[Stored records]
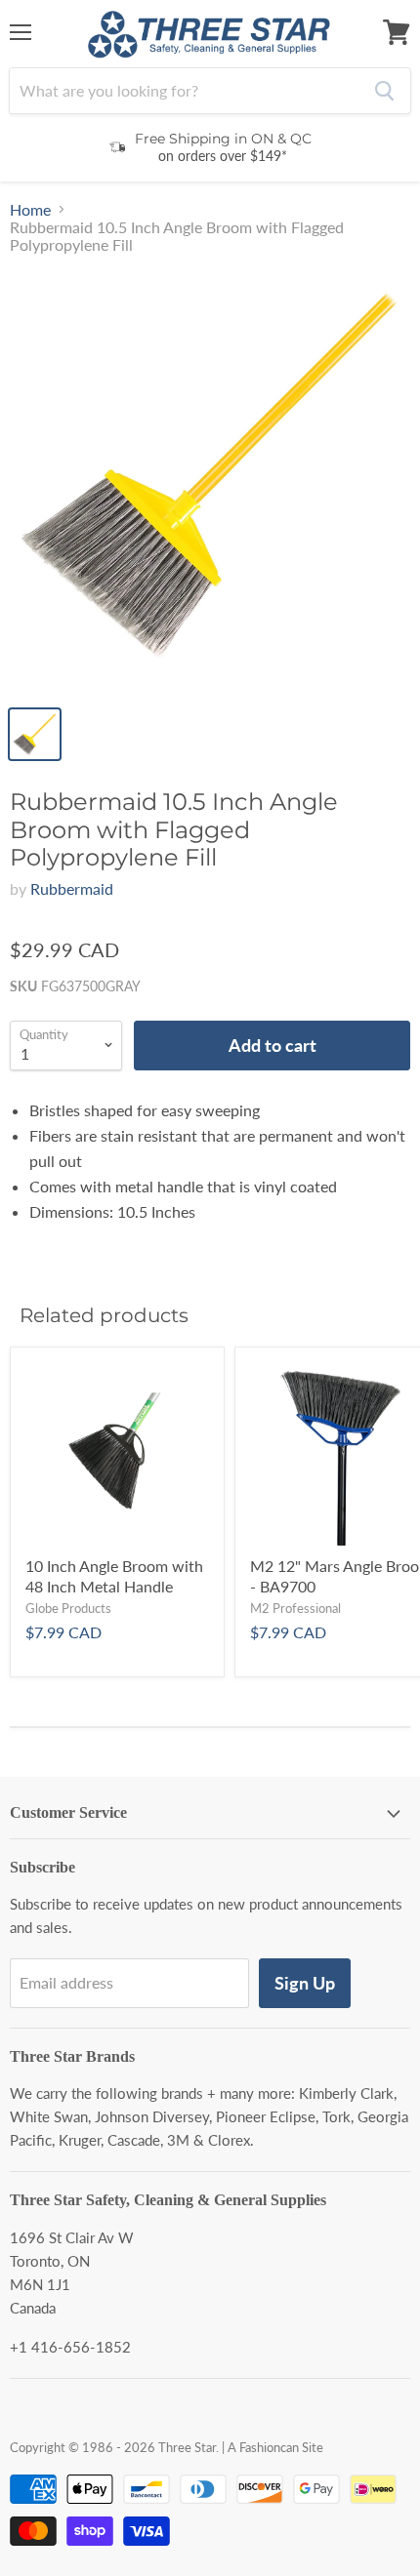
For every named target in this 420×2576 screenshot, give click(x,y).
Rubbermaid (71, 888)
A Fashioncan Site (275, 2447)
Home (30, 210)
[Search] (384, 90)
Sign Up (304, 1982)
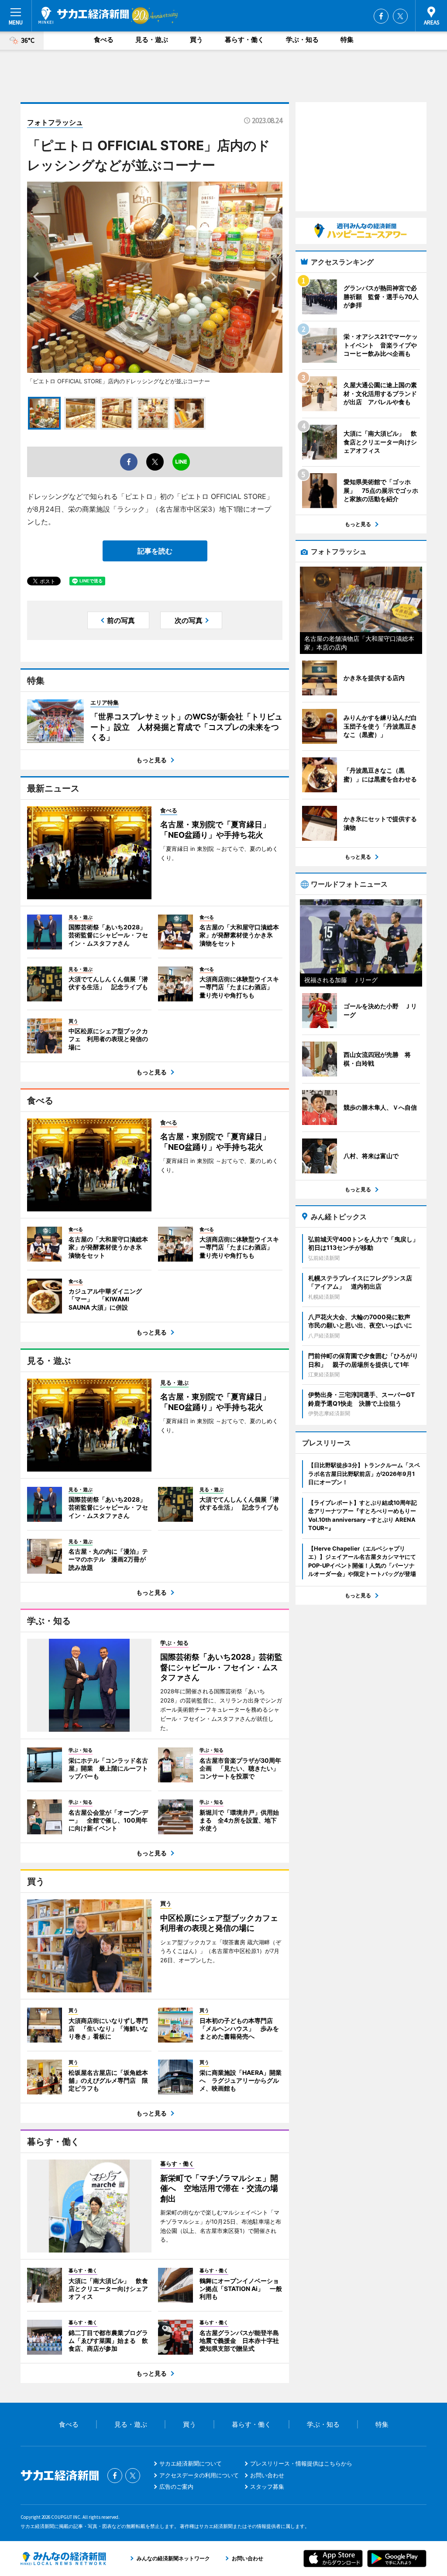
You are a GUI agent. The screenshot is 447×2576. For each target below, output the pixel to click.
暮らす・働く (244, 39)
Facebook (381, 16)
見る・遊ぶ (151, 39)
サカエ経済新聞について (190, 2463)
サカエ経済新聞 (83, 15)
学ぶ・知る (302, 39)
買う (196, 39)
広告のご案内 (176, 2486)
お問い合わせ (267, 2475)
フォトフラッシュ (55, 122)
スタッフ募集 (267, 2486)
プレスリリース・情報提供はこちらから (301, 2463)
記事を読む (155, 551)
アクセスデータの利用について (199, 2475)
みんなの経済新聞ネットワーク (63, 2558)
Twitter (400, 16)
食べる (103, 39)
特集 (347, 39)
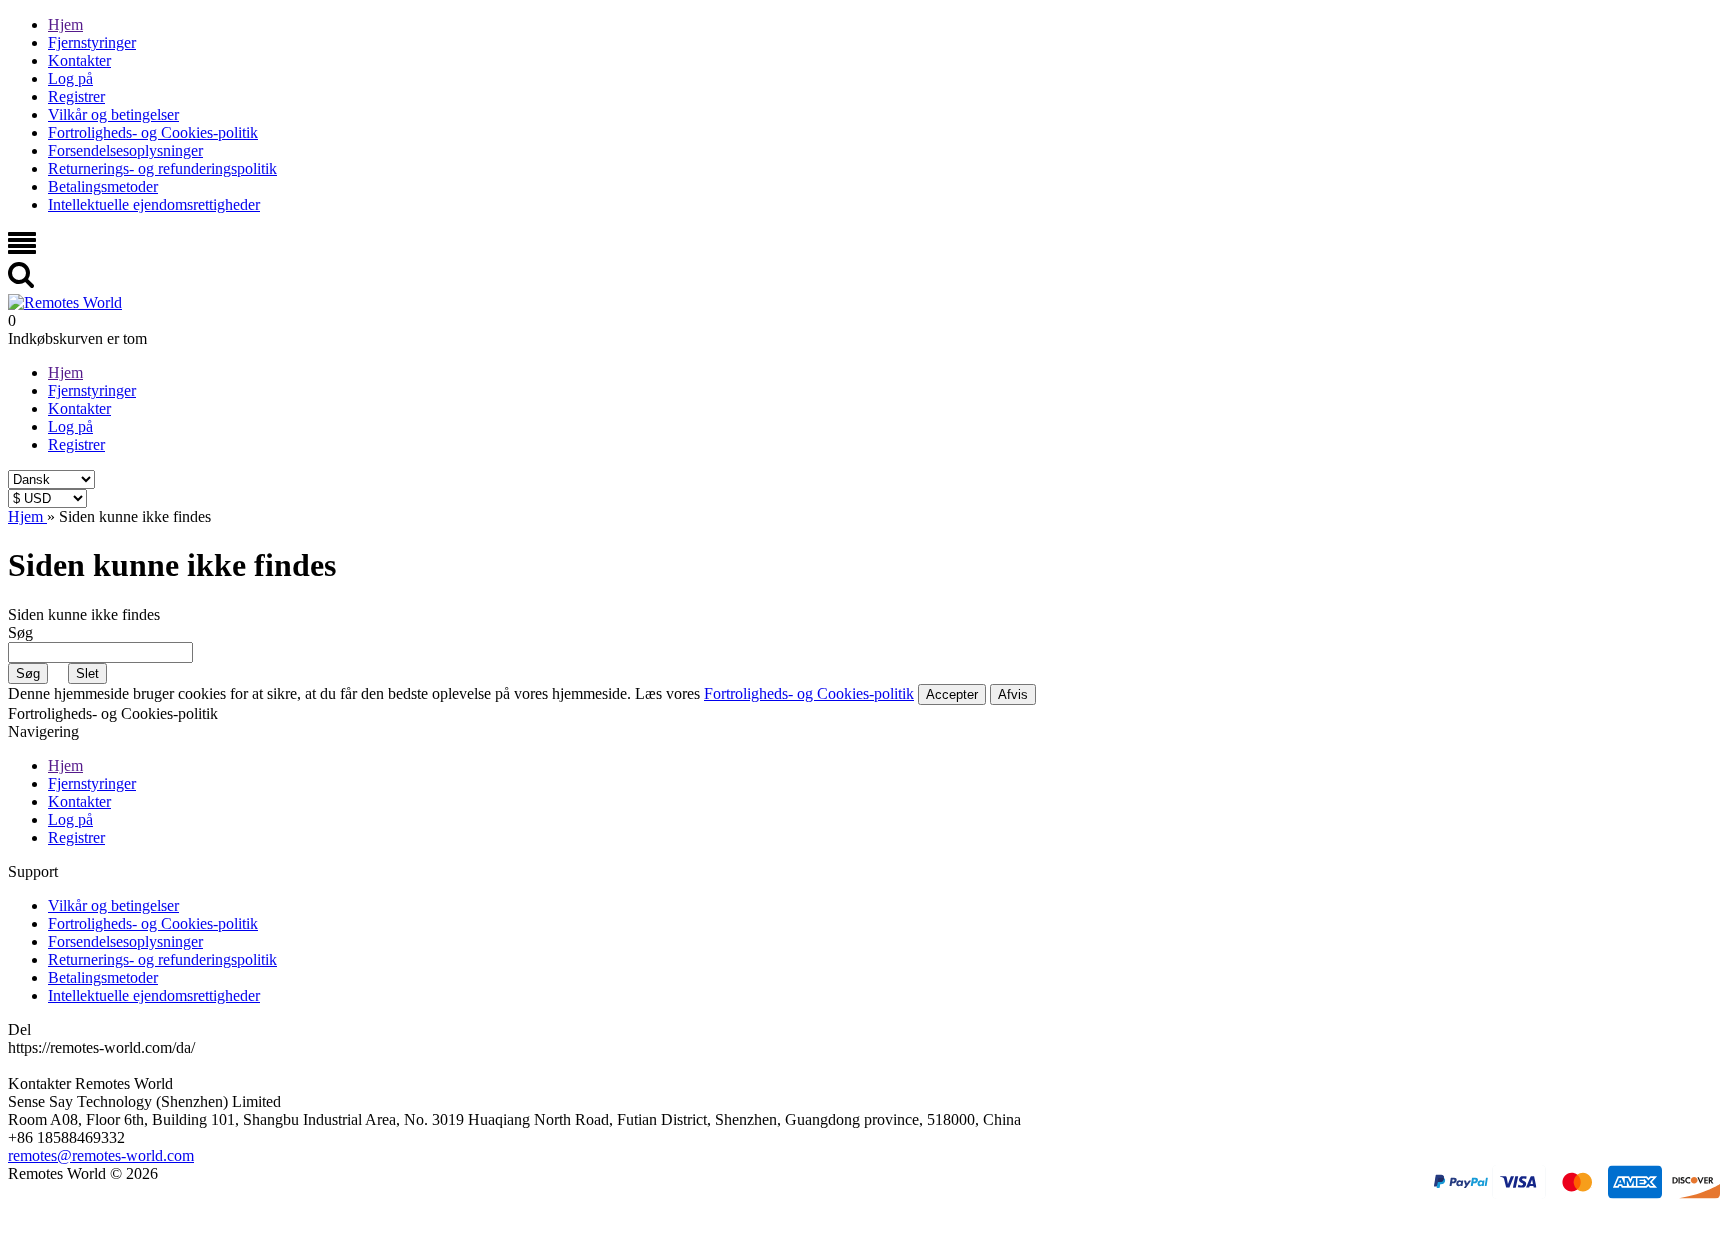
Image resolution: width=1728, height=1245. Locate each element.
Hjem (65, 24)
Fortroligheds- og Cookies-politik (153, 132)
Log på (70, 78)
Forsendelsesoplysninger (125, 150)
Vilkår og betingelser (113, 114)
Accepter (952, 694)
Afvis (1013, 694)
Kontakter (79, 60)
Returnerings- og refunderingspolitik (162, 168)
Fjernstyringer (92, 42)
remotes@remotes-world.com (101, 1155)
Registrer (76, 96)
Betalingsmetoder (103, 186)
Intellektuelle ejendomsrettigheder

**Task to carry out**. Return every line above that contains the word "screenshot".

**Exercise response**.
For every named target in this 420×2576 screenshot, give click(x,y).
You are a GUI agent. The screenshot is 447×2576. For each target below, output the pixel to click.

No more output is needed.